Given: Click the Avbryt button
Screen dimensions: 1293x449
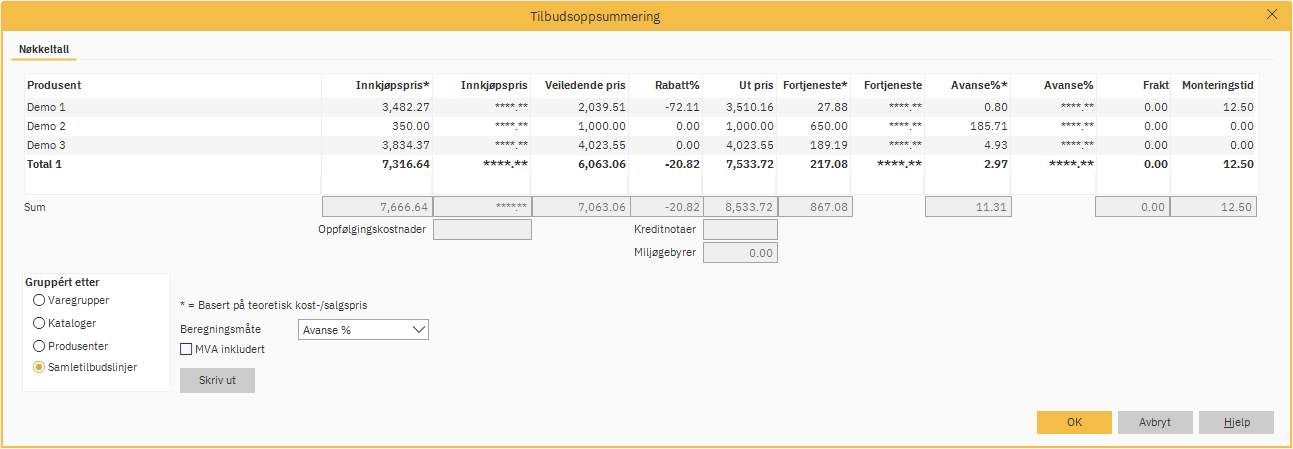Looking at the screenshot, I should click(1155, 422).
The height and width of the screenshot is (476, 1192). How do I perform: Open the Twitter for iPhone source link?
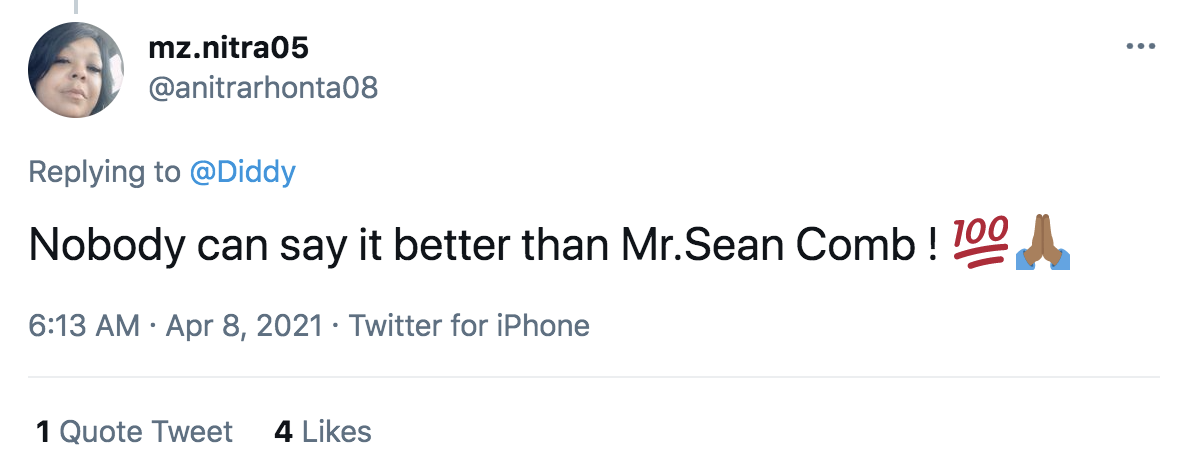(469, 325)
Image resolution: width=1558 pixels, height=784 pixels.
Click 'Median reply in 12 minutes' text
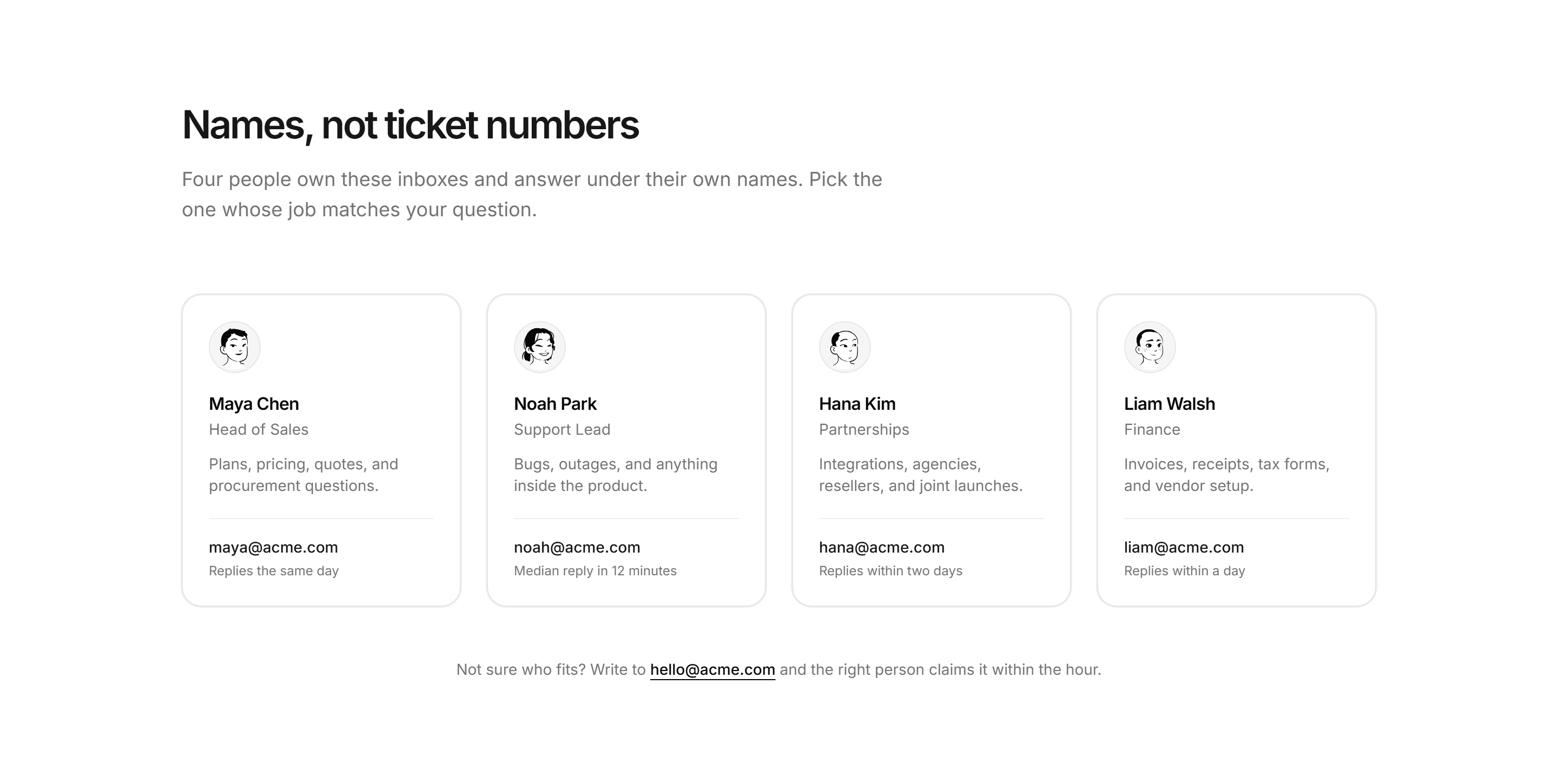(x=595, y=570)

## What is required
Each record above should be returned unchanged, except that the pictures are dropped.

## Reply
Given: Click the Avbryt button
Screen dimensions: 1293x449
Looking at the screenshot, I should click(1155, 422).
The height and width of the screenshot is (476, 1192). How do I perform: Open the Twitter for iPhone source link?
(469, 325)
Image resolution: width=1558 pixels, height=784 pixels.
Click 'Median reply in 12 minutes' text
(x=595, y=570)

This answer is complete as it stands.